**Problem details**. Entries follow. Give back exactly the lines starting at the one containing "[Read: مخزنهای گرد" and ending at the one containing "FTP (376, 1409)", and no other lines.

[Pixel coordinate grounding data]
-=-=-=-=-

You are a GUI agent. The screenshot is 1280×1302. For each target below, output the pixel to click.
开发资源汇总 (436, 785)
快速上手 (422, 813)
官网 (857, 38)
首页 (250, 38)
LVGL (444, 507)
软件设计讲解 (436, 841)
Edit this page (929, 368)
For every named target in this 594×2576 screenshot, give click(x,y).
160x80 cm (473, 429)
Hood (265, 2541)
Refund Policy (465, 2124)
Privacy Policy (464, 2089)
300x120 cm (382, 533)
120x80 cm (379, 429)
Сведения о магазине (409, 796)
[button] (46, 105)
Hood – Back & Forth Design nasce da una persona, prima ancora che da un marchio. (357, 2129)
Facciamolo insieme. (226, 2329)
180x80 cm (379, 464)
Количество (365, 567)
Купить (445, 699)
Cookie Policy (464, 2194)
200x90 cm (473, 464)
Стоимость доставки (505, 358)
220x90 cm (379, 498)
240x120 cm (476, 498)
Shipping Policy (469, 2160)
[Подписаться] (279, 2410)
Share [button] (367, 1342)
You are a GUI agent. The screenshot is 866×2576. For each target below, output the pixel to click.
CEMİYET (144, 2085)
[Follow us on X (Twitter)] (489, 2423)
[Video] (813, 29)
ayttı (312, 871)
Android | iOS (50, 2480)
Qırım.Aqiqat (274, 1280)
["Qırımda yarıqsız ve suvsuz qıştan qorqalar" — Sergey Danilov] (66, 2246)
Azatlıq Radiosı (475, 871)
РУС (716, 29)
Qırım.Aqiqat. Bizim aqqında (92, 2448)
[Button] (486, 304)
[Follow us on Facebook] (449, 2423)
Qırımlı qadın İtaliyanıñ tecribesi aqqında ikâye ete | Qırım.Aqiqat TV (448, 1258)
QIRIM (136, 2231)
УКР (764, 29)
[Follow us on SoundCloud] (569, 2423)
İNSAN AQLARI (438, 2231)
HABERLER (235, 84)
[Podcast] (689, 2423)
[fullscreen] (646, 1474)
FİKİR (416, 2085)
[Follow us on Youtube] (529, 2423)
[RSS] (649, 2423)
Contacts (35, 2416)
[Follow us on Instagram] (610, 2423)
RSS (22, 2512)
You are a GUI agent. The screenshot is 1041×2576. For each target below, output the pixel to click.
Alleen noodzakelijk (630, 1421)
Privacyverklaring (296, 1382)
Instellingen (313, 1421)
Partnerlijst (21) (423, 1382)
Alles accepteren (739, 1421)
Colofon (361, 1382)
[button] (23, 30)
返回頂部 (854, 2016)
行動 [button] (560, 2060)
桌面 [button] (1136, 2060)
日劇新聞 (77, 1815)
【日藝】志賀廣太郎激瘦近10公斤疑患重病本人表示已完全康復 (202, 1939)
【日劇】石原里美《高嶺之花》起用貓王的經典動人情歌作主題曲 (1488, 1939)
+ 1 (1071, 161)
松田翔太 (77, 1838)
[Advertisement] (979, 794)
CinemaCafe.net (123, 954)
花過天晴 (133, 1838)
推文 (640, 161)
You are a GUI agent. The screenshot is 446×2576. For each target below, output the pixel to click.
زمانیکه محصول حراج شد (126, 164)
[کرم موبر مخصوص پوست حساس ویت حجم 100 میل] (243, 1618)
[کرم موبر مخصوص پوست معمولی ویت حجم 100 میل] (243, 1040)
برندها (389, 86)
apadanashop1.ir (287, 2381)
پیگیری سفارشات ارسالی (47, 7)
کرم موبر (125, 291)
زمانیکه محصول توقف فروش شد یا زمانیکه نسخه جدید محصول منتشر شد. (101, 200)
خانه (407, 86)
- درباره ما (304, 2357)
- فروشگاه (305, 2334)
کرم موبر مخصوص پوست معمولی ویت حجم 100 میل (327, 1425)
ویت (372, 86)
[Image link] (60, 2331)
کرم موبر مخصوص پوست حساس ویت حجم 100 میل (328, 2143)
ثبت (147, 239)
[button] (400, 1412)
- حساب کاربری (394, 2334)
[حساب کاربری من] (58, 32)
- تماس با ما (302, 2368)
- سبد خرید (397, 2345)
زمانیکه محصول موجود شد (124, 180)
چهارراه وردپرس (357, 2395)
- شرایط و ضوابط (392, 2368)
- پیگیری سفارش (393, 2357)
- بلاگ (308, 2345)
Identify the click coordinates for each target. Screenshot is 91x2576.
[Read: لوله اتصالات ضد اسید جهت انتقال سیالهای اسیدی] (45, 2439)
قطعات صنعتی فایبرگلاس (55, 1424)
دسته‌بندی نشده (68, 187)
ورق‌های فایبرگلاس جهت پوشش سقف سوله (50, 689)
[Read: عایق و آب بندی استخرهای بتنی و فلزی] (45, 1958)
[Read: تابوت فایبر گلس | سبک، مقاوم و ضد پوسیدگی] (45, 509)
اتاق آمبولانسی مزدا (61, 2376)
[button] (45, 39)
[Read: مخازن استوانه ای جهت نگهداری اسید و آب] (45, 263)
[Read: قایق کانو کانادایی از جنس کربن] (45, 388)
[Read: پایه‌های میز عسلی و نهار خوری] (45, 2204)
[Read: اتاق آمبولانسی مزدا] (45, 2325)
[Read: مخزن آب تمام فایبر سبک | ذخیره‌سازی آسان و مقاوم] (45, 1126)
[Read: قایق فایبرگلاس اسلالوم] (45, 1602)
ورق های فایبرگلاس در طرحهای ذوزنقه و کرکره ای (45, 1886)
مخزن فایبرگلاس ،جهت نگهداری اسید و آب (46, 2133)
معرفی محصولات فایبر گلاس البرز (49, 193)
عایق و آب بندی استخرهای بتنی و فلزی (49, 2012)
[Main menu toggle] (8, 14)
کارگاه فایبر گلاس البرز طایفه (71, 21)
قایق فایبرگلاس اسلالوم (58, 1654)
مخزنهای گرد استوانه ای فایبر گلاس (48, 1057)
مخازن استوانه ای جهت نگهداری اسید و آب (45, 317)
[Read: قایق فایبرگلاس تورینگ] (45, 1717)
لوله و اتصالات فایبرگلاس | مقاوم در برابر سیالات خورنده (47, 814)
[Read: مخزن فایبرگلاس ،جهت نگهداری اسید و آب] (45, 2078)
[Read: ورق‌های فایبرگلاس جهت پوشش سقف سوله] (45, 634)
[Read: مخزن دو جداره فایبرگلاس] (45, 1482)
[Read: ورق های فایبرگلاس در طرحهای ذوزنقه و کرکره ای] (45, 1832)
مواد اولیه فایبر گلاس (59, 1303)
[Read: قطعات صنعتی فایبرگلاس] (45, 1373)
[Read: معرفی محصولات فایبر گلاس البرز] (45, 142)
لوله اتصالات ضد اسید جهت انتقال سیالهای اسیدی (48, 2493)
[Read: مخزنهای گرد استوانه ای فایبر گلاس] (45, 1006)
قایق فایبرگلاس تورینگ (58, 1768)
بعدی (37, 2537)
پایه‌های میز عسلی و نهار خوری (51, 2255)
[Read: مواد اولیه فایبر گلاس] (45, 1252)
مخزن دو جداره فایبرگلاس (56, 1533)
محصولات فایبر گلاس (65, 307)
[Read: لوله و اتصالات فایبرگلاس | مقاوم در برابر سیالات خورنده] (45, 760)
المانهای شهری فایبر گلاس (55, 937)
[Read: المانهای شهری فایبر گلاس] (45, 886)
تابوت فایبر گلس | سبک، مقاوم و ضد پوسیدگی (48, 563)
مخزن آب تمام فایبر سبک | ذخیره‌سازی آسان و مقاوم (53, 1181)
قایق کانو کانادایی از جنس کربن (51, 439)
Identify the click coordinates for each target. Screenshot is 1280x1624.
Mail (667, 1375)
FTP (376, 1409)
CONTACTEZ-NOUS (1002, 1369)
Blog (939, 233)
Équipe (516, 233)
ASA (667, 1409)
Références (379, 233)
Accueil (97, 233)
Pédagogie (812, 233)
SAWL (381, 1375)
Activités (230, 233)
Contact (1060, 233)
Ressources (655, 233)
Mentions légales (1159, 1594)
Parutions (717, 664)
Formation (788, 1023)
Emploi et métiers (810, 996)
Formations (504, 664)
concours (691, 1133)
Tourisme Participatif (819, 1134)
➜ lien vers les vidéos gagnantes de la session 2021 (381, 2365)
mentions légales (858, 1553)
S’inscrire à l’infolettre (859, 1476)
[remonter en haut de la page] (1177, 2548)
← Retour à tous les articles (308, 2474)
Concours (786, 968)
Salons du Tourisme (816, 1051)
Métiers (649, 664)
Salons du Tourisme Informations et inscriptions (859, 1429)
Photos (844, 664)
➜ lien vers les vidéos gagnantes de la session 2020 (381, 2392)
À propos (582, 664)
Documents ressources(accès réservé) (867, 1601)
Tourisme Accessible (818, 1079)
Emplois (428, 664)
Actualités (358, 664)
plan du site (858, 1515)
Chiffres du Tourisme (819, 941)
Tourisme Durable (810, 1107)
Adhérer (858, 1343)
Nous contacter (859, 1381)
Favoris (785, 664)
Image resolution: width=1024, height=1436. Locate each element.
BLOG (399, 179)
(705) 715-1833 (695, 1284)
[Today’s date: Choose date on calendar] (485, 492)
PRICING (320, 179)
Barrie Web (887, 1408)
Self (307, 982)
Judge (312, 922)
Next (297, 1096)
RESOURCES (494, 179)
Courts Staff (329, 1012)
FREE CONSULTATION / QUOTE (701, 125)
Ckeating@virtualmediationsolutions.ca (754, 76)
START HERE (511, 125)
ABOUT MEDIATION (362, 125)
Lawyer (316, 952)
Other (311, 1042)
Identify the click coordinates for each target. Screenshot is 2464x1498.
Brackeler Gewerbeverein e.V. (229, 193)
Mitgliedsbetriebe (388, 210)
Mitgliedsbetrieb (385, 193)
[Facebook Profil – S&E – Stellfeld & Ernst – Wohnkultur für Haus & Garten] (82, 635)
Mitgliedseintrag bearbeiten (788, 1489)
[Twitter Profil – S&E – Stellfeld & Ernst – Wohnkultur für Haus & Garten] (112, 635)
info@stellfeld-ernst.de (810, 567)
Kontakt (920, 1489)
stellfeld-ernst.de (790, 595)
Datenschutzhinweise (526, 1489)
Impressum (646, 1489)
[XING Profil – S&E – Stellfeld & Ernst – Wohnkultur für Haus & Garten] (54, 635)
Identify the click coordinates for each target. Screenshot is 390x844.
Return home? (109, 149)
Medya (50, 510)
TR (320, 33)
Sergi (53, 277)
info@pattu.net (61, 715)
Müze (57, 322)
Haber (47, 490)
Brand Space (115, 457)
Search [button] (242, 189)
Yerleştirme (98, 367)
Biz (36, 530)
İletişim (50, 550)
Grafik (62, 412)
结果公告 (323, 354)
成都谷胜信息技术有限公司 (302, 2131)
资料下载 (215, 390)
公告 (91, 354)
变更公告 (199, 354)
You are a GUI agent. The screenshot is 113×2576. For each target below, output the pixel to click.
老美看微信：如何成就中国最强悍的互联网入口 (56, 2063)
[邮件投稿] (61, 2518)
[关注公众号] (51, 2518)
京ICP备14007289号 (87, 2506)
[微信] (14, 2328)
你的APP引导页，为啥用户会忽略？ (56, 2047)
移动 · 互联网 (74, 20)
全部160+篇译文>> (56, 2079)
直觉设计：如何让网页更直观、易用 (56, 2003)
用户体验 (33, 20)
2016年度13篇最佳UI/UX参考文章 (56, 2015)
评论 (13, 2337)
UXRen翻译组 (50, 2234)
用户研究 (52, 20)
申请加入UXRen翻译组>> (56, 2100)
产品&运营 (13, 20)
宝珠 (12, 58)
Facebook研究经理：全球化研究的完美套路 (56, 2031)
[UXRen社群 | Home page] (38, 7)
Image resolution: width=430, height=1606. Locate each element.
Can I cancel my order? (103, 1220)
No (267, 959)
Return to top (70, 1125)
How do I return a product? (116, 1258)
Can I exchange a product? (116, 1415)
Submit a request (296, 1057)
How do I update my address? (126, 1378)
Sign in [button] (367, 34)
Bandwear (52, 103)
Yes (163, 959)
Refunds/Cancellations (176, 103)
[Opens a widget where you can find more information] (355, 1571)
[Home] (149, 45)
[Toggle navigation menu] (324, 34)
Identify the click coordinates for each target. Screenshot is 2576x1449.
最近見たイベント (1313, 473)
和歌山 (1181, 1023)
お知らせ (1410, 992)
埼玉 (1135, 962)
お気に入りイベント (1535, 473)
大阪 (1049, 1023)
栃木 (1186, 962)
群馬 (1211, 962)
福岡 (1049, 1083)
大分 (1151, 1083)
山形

-=-=-=-=-

**Task result**.
[Read: مخزنهای گرد استوانه ای فایبر گلاس] (45, 1006)
قایق فایبرگلاس تورینگ (58, 1768)
بعدی (37, 2537)
پایه‌های میز عسلی و نهار خوری (51, 2255)
[Read: مواد اولیه فایبر گلاس] (45, 1252)
مخزن دو جداره فایبرگلاس (56, 1533)
محصولات فایبر گلاس (65, 307)
[Read: لوله و اتصالات فایبرگلاس | مقاوم در برابر سیالات خورنده] (45, 760)
المانهای شهری فایبر گلاس (55, 937)
[Read: المانهای شهری فایبر گلاس] (45, 886)
تابوت فایبر گلس | سبک، مقاوم و ضد پوسیدگی (48, 563)
مخزن آب تمام فایبر سبک | ذخیره‌سازی آسان و مقاوم (53, 1181)
قایق کانو کانادایی از جنس کربن (51, 439)
Identify the click coordinates for each target. Screenshot is 1280x1624.
Mail (667, 1375)
FTP (376, 1409)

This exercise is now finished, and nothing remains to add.